+++ Data for this exercise

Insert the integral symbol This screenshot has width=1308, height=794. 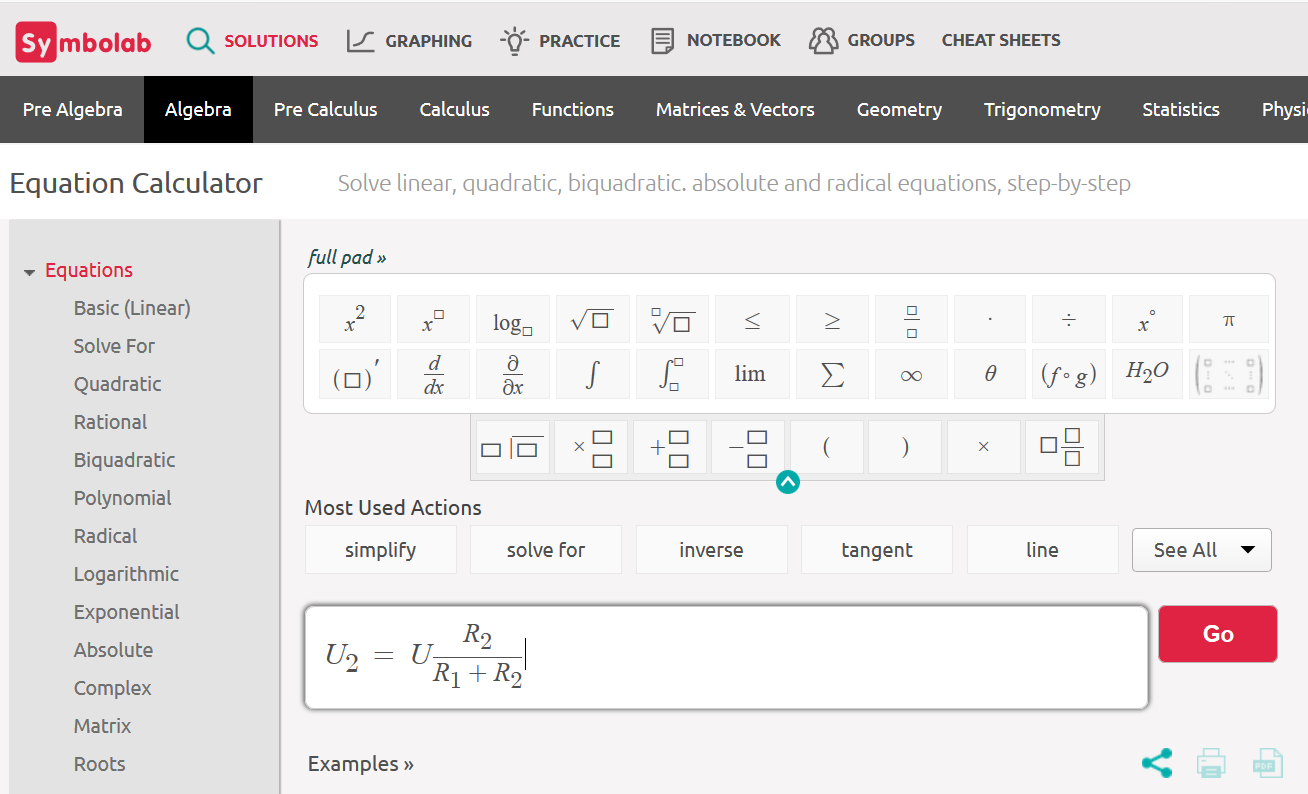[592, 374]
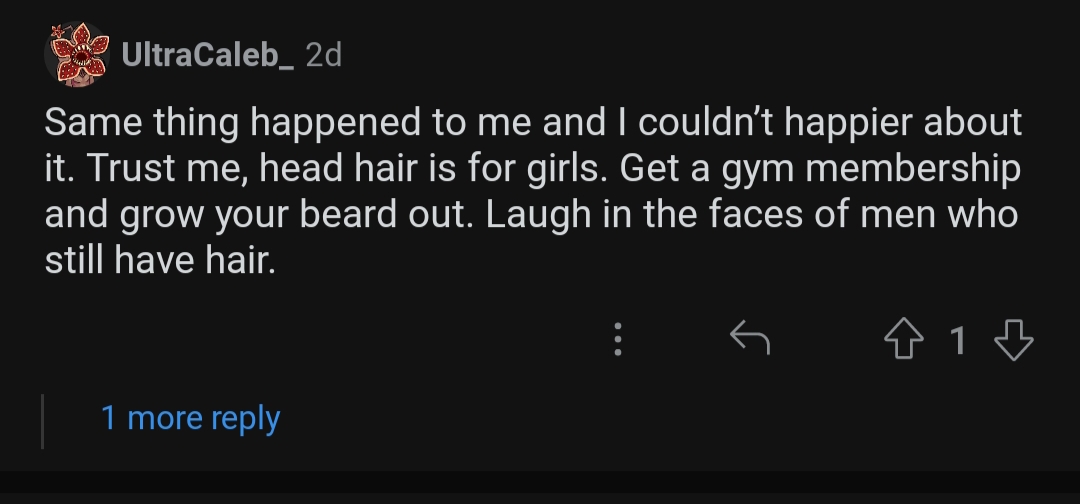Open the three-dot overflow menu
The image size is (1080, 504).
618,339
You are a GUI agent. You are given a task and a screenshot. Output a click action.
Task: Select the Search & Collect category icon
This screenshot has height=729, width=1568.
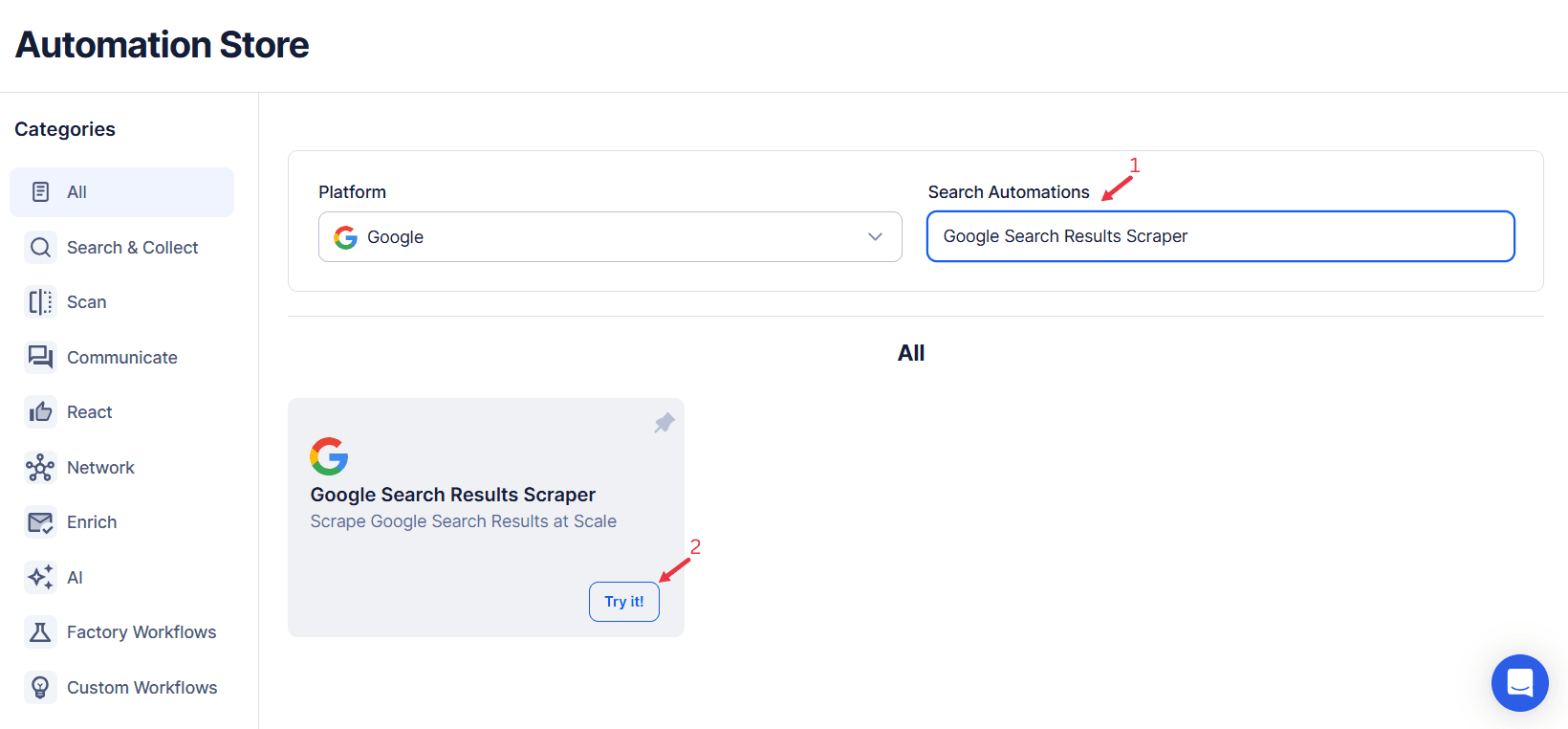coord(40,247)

++++++
+++ Data for this exercise

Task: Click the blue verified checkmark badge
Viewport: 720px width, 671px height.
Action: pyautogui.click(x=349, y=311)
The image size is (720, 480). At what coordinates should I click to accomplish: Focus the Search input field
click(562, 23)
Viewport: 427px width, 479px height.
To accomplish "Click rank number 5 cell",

++++++
+++ Data for this exercise

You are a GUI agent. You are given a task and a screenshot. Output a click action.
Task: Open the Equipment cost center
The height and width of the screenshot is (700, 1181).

++++++

Transcribe the lines starting at the one containing "The image size is (720, 480)." and ending at the one containing "rank number 5", both included, reproducing each one precisely.

The image size is (720, 480). At what coordinates should I click to accomplish: Focus the Search input field
click(562, 23)
Viewport: 427px width, 479px height.
To accomplish "Click rank number 5 cell",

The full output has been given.